*Activity:*
Read the data that follows. Then repeat it exactly.

[Stored records]
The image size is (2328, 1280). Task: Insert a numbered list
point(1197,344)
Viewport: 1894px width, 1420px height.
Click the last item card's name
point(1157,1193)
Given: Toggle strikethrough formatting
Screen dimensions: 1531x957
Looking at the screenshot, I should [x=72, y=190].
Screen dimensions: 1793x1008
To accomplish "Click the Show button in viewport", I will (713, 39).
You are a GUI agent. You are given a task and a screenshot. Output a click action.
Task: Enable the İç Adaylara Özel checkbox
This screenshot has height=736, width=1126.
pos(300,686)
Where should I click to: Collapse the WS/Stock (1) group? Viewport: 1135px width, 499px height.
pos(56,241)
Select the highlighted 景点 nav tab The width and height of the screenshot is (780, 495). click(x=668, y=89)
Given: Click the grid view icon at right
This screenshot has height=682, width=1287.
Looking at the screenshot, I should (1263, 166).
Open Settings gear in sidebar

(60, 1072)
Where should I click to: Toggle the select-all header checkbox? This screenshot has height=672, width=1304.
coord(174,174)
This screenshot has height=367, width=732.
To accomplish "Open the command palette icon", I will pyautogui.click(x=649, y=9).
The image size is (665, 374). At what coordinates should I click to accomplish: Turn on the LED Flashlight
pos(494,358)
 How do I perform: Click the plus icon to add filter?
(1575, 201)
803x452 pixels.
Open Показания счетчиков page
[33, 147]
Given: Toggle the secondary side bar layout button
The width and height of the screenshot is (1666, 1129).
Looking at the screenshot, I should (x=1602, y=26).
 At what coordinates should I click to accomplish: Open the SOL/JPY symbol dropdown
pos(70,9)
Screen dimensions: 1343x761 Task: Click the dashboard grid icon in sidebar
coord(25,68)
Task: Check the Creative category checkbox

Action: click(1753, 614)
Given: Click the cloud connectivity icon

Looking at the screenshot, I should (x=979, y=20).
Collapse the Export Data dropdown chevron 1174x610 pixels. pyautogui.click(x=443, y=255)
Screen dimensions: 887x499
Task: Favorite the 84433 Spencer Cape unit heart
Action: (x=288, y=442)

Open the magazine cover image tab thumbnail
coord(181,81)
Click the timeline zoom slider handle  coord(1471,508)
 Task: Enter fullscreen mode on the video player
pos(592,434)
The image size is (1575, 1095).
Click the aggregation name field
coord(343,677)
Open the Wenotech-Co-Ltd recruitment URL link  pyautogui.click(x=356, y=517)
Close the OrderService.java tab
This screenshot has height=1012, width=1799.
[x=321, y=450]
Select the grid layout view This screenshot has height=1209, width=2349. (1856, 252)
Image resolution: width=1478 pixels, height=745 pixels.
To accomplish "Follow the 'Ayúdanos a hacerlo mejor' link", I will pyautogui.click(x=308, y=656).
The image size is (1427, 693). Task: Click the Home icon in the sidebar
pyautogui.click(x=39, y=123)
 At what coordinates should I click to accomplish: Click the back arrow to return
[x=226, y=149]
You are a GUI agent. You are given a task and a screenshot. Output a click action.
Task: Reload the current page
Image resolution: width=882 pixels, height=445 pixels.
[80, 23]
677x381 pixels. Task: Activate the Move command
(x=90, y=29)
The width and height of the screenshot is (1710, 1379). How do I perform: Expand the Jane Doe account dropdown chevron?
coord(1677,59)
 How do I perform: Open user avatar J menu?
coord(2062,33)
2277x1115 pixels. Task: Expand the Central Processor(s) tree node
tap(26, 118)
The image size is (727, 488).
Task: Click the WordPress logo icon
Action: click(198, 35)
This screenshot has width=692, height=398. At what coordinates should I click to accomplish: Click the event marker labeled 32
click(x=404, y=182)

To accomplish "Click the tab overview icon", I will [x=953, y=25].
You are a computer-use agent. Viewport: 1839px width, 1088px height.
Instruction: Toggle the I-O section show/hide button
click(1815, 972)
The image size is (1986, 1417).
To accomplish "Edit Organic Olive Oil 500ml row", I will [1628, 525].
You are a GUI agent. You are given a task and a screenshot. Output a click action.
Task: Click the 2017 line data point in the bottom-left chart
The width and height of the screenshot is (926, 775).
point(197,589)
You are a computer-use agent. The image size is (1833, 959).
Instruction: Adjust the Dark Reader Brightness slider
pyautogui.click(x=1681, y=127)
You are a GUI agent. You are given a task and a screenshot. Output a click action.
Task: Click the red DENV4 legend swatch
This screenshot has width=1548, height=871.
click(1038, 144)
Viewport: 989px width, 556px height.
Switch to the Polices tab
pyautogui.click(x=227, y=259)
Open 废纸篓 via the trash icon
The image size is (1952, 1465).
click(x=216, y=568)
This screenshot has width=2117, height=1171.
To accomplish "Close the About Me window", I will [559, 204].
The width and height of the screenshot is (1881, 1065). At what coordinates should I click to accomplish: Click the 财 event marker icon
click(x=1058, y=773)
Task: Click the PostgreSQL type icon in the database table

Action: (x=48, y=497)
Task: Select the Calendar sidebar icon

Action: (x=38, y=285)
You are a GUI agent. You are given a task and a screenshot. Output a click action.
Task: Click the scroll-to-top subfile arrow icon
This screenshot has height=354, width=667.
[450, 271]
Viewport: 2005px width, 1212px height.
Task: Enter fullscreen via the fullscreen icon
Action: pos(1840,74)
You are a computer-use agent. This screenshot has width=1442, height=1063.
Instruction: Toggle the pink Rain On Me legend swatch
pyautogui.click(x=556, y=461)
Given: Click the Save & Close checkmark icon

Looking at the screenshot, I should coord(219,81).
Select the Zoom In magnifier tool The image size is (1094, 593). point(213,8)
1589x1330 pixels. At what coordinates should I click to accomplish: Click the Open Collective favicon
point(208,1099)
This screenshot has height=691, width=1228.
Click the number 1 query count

*Task solution:*
The image size is (2328, 1280). Task: Insert a numbered list
point(1197,344)
Viewport: 1894px width, 1420px height.
Click the last item card's name
point(1157,1193)
Given: Toggle strikethrough formatting
Screen dimensions: 1531x957
Looking at the screenshot, I should [x=72, y=190].
Screen dimensions: 1793x1008
To accomplish "Click the Show button in viewport", I will (713, 39).
You are a GUI agent. You are given a task and a screenshot. Output a click action.
Task: Enable the İç Adaylara Özel checkbox
This screenshot has height=736, width=1126.
pos(300,686)
Where should I click to: Collapse the WS/Stock (1) group? Viewport: 1135px width, 499px height.
pos(56,241)
Select the highlighted 景点 nav tab The width and height of the screenshot is (780, 495). click(x=668, y=89)
Given: Click the grid view icon at right
This screenshot has height=682, width=1287.
Looking at the screenshot, I should (1263, 166).
Open Settings gear in sidebar

(60, 1072)
Where should I click to: Toggle the select-all header checkbox? This screenshot has height=672, width=1304.
coord(174,174)
This screenshot has height=367, width=732.
To accomplish "Open the command palette icon", I will pyautogui.click(x=649, y=9).
The image size is (665, 374). At what coordinates should I click to accomplish: Turn on the LED Flashlight
pos(494,358)
 How do I perform: Click the plus icon to add filter?
(1575, 201)
803x452 pixels.
Open Показания счетчиков page
[33, 147]
Given: Toggle the secondary side bar layout button
The width and height of the screenshot is (1666, 1129).
Looking at the screenshot, I should (x=1602, y=26).
 At what coordinates should I click to accomplish: Open the SOL/JPY symbol dropdown
pos(70,9)
Screen dimensions: 1343x761 Task: Click the dashboard grid icon in sidebar
coord(25,68)
Task: Check the Creative category checkbox

Action: click(1753, 614)
Given: Click the cloud connectivity icon

Looking at the screenshot, I should (x=979, y=20).
Collapse the Export Data dropdown chevron 1174x610 pixels. pyautogui.click(x=443, y=255)
Screen dimensions: 887x499
Task: Favorite the 84433 Spencer Cape unit heart
Action: (x=288, y=442)

Open the magazine cover image tab thumbnail
coord(181,81)
Click the timeline zoom slider handle  coord(1471,508)
 Task: Enter fullscreen mode on the video player
pos(592,434)
The image size is (1575, 1095).
Click the aggregation name field
coord(343,677)
Open the Wenotech-Co-Ltd recruitment URL link  pyautogui.click(x=356, y=517)
Close the OrderService.java tab
This screenshot has height=1012, width=1799.
[x=321, y=450]
Select the grid layout view This screenshot has height=1209, width=2349. (1856, 252)
Image resolution: width=1478 pixels, height=745 pixels.
To accomplish "Follow the 'Ayúdanos a hacerlo mejor' link", I will pyautogui.click(x=308, y=656).
The image size is (1427, 693). Task: Click the Home icon in the sidebar
pyautogui.click(x=39, y=123)
 At what coordinates should I click to accomplish: Click the back arrow to return
[x=226, y=149]
You are a GUI agent. You are given a task and a screenshot. Output a click action.
Task: Reload the current page
Image resolution: width=882 pixels, height=445 pixels.
[80, 23]
677x381 pixels. Task: Activate the Move command
(x=90, y=29)
The width and height of the screenshot is (1710, 1379). How do I perform: Expand the Jane Doe account dropdown chevron?
coord(1677,59)
 How do I perform: Open user avatar J menu?
coord(2062,33)
2277x1115 pixels. Task: Expand the Central Processor(s) tree node
tap(26, 118)
The image size is (727, 488).
Task: Click the WordPress logo icon
Action: click(198, 35)
This screenshot has width=692, height=398. At what coordinates should I click to accomplish: Click the event marker labeled 32
click(x=404, y=182)

To accomplish "Click the tab overview icon", I will [x=953, y=25].
You are a computer-use agent. Viewport: 1839px width, 1088px height.
Instruction: Toggle the I-O section show/hide button
click(1815, 972)
The image size is (1986, 1417).
To accomplish "Edit Organic Olive Oil 500ml row", I will [1628, 525].
You are a GUI agent. You are given a task and a screenshot. Output a click action.
Task: Click the 2017 line data point in the bottom-left chart
The width and height of the screenshot is (926, 775).
point(197,589)
You are a computer-use agent. The image size is (1833, 959).
Instruction: Adjust the Dark Reader Brightness slider
pyautogui.click(x=1681, y=127)
You are a GUI agent. You are given a task and a screenshot. Output a click action.
Task: Click the red DENV4 legend swatch
This screenshot has width=1548, height=871.
click(1038, 144)
Viewport: 989px width, 556px height.
Switch to the Polices tab
pyautogui.click(x=227, y=259)
Open 废纸篓 via the trash icon
The image size is (1952, 1465).
click(x=216, y=568)
This screenshot has width=2117, height=1171.
To accomplish "Close the About Me window", I will [559, 204].
The width and height of the screenshot is (1881, 1065). At what coordinates should I click to accomplish: Click the 财 event marker icon
click(x=1058, y=773)
Task: Click the PostgreSQL type icon in the database table

Action: (x=48, y=497)
Task: Select the Calendar sidebar icon

Action: (x=38, y=285)
You are a GUI agent. You are given a task and a screenshot. Output a click action.
Task: Click the scroll-to-top subfile arrow icon
This screenshot has height=354, width=667.
[450, 271]
Viewport: 2005px width, 1212px height.
Task: Enter fullscreen via the fullscreen icon
Action: pos(1840,74)
You are a computer-use agent. This screenshot has width=1442, height=1063.
Instruction: Toggle the pink Rain On Me legend swatch
pyautogui.click(x=556, y=461)
Given: Click the Save & Close checkmark icon

Looking at the screenshot, I should coord(219,81).
Select the Zoom In magnifier tool The image size is (1094, 593). point(213,8)
1589x1330 pixels. At what coordinates should I click to accomplish: Click the Open Collective favicon
point(208,1099)
This screenshot has height=691, width=1228.
Click the number 1 query count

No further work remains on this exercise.